# [WHAT TO PRODUCE]
Look through the data below and extract, unchanged, the lines from the one that contains "Image resolution: width=633, height=2576." to the one that contains "Pulse Côte d’Ivoire (142, 2521)", both included.

# [EXTRACTED DATA]

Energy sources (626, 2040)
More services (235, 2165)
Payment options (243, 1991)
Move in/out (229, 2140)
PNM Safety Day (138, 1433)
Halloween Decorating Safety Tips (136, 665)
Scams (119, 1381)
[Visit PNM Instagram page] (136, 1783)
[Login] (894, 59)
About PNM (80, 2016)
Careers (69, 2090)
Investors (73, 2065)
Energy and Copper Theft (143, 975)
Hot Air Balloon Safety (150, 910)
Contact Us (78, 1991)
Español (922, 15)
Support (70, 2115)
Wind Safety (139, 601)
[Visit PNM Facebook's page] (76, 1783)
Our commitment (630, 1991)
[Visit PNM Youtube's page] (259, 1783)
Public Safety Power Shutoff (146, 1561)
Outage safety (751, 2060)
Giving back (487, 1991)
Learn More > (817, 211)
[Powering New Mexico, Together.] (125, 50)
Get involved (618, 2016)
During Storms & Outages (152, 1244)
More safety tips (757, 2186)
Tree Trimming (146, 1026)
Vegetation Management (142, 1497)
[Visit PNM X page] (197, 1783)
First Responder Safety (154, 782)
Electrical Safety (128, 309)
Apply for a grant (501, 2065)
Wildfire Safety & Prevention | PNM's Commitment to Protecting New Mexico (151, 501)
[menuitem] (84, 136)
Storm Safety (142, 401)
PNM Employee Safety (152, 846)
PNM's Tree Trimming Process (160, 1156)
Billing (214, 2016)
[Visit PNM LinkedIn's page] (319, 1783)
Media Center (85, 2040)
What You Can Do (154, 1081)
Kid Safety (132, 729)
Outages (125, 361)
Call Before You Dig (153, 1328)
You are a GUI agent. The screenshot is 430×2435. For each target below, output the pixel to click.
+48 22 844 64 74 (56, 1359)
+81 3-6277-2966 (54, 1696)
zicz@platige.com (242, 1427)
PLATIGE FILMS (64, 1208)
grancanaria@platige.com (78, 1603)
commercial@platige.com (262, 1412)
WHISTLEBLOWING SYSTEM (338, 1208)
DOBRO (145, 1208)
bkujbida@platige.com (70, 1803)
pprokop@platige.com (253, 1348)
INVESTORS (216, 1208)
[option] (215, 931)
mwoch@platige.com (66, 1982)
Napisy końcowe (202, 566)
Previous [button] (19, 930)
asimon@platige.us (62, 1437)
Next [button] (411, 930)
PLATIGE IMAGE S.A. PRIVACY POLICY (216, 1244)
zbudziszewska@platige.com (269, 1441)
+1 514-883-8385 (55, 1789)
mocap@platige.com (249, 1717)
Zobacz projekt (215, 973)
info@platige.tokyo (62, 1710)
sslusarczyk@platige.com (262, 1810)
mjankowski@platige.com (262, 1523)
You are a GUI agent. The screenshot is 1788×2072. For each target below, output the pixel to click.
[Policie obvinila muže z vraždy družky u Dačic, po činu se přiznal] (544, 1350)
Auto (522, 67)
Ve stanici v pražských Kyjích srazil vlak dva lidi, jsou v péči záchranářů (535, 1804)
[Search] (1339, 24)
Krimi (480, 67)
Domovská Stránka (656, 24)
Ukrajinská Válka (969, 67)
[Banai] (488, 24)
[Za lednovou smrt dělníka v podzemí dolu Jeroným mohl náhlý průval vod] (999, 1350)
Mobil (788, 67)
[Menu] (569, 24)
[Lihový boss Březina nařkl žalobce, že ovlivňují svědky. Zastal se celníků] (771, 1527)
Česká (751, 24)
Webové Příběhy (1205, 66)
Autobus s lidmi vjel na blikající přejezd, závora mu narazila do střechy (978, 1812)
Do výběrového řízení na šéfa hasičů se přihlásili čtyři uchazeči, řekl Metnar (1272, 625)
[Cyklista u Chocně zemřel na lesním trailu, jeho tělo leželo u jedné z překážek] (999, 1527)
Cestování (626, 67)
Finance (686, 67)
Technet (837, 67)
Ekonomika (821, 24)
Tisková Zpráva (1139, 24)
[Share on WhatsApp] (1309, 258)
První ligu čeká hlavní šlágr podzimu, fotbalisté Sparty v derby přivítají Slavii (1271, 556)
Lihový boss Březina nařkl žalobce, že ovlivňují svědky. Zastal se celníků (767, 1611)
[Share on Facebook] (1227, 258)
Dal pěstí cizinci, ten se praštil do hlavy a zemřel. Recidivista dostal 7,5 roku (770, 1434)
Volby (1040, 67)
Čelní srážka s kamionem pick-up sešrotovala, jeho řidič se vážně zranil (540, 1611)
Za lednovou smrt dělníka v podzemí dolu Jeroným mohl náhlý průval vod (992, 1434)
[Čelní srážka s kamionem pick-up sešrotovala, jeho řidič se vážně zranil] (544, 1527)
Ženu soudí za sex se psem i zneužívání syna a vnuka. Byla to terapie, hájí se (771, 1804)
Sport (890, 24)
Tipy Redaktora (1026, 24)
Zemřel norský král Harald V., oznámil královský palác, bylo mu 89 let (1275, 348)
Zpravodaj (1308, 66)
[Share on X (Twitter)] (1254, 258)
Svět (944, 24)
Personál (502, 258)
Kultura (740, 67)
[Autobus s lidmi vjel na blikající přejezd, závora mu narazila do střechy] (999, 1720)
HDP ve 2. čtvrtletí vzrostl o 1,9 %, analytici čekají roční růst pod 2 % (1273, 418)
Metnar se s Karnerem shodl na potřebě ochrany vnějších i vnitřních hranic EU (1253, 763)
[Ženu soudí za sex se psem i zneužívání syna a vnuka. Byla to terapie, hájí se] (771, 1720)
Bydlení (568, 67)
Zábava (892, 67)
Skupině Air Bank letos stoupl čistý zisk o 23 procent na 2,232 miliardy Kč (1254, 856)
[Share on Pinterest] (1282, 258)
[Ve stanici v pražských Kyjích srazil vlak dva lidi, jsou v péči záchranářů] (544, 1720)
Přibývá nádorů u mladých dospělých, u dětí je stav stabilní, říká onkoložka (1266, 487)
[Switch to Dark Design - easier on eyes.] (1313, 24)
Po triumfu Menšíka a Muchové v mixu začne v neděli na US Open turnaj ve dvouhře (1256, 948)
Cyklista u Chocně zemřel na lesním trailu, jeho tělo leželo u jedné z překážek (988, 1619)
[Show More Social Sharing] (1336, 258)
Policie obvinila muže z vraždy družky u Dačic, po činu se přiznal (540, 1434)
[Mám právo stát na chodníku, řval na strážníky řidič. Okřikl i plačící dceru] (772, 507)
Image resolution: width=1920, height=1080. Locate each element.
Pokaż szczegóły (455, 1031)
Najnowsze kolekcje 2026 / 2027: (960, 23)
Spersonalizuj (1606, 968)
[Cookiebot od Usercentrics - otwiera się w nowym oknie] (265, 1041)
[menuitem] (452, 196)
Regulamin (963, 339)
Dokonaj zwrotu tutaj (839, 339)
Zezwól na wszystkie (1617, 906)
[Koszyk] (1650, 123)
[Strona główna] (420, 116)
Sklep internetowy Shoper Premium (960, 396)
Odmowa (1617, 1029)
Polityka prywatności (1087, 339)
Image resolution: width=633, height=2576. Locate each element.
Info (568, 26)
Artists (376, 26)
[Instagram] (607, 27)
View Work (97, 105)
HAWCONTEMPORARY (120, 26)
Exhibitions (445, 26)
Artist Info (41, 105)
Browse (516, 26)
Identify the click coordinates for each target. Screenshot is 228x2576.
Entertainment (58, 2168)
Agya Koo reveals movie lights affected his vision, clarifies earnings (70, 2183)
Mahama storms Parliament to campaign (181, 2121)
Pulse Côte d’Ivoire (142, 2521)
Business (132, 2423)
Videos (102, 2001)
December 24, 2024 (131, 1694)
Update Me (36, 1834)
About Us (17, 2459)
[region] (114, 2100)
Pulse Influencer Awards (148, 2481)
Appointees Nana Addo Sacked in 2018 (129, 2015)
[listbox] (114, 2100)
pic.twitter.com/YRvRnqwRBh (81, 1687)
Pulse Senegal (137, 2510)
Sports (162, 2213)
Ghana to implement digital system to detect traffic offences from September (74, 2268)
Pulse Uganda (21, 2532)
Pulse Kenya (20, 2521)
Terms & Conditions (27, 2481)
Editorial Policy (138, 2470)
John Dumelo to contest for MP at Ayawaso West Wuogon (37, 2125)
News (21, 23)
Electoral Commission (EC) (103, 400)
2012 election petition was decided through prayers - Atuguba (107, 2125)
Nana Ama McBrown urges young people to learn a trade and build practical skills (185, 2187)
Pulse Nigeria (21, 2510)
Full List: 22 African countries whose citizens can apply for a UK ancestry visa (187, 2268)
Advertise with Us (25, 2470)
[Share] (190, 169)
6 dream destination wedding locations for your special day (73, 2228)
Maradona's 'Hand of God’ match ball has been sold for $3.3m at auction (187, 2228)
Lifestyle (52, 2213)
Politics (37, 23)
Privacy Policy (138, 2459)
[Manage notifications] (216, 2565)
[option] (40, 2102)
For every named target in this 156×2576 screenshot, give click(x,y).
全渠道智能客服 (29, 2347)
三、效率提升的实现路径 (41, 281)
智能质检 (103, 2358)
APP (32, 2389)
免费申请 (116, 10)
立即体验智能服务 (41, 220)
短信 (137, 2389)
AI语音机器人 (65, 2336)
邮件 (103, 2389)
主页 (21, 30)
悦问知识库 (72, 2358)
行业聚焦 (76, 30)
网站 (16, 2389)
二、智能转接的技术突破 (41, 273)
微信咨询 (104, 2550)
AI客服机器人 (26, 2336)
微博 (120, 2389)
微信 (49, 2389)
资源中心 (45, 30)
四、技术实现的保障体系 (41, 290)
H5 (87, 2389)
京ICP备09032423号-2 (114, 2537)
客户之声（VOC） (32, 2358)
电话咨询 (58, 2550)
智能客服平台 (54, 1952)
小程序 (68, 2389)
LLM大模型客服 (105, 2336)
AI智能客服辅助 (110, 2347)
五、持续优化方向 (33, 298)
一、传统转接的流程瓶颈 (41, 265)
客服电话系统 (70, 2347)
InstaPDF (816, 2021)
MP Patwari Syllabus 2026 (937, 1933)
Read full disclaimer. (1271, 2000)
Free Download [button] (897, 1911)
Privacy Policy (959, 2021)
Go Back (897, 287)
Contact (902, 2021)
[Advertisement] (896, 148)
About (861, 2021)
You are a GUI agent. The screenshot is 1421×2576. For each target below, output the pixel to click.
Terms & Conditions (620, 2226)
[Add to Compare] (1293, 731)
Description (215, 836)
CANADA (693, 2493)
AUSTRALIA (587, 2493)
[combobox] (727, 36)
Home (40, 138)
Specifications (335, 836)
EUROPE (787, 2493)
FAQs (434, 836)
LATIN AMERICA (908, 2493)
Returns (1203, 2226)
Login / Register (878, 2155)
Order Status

# [OUTPUT FOR THIS EXERCISE]
Image resolution: width=633, height=2576. Locate each element.
Info (568, 26)
Artists (376, 26)
[Instagram] (607, 27)
View Work (97, 105)
HAWCONTEMPORARY (120, 26)
Exhibitions (445, 26)
Artist Info (41, 105)
Browse (516, 26)
Identify the click coordinates for each target. Screenshot is 228x2576.
Entertainment (58, 2168)
Agya Koo reveals movie lights affected his vision, clarifies earnings (70, 2183)
Mahama storms Parliament to campaign (181, 2121)
Pulse Côte d’Ivoire (142, 2521)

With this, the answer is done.